Le plan de relance a déjà créé un emploi ! Celui de Haut-Commissaire au Plan, confié à François Bayrou, enfin récompensé d'avoir renoncé à briguer l'Élysée en 2017, ce qui a grandement contribué à la victoire d'Emmanuel Macron. Au-delà de la boutade, un esprit libre qui reviendrait d'un voyage sur Mars et retrouverait la France de septembre 2020 serait un peu surpris de découvrir à quel point sous le président en apparence libéral de 2017 se cache un colbertiste qui s'ignore. Certes, l'époque est extraordinaire et nécessite de prendre des mesures inédites et historiques. Mais à découvrir les quelques 75 mesures du plan France Relance, on en vient à se demander dans quel cerveau dément est née cette usine à gaz bureaucratique qui va conduire le pays à dépenser sur deux ans 100 milliards d'euros, soit 4 points de PIB dans de telles conditions apparente d'improvisation voire de bricolage.

Extrait des données:
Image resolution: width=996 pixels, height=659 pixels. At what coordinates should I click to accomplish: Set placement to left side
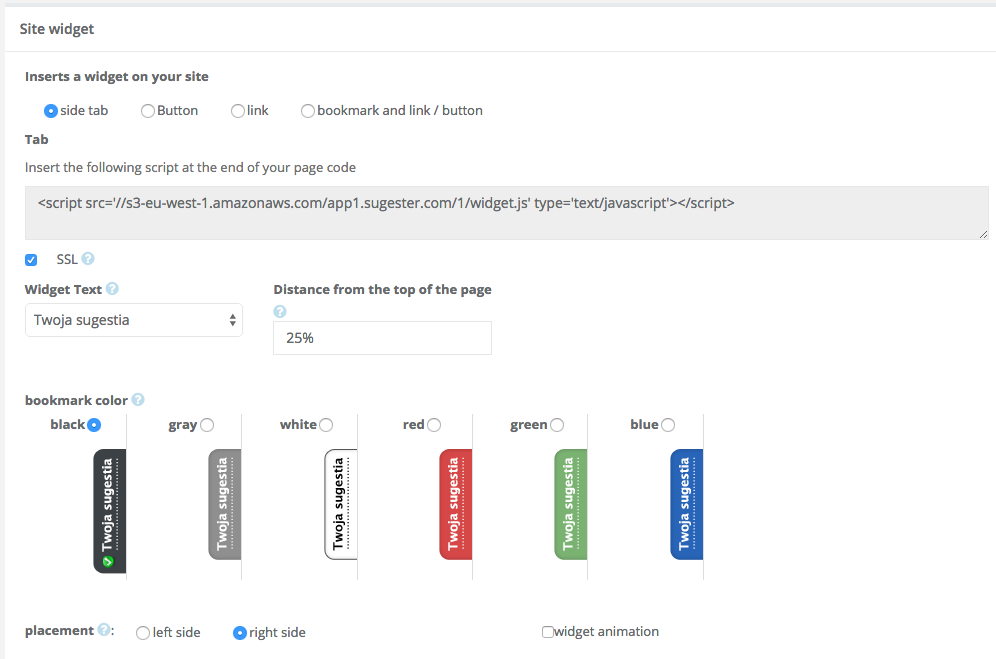pos(143,633)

Objectifs:
1. Pour chacune des affirmations suivantes, indiquez si elle concorde avec l'article sur le plan France Relance, en répondant par oui ou par non et en citant les mots décisifs de l'article. (a) François Bayrou s'est vu confier le poste de Haut-Commissaire au Plan. (b) Le plan France Relance compte environ 150 mesures. (c) Le plan conduit à dépenser 100 milliards d'euros sur deux ans.
2. Poursuivez l'article sur le plan France Relance après sa dernière phrase.
Les données n'ont aucun rôle ici.

Corrigé de l'exercice:
1.
(a) Oui : « Celui de Haut-Commissaire au Plan, confié à François Bayrou ».
(b) Non : « les quelques 75 mesures du plan France Relance ».
(c) Oui : « dépenser sur deux ans 100 milliards d'euros ».

2.
Les auteurs du plan sont d'ailleurs tellement conscients de la folie de leur entreprise qu'ils ont décidé de créer une administration dédiée au pilotage de cette monstruosité, conscients que veiller à la bonne répartition de ces dépenses nouvelles ne sera pas une mince affaire. Bruno Le Maire, bombardé ministre de la Relance, pilotera un comité de pilotage hebdomadaire, et Jean Castex, le Premier ministre, aura la haute main sur un conseil de la relance qui fera le point chaque mois sur la bonne exécution du plan. Rassurez-vous, on est bien en France ! De fait, il faudra d'abord et avant tout s'assurer que les sommes prévues sont effectivement dépensées. Alors que l'économie française recommence à ralentir, retrouvant une tendance négative qui préexistait à la crise sanitaire, une course de vitesse s'engage et elle est loin d'être gagnée.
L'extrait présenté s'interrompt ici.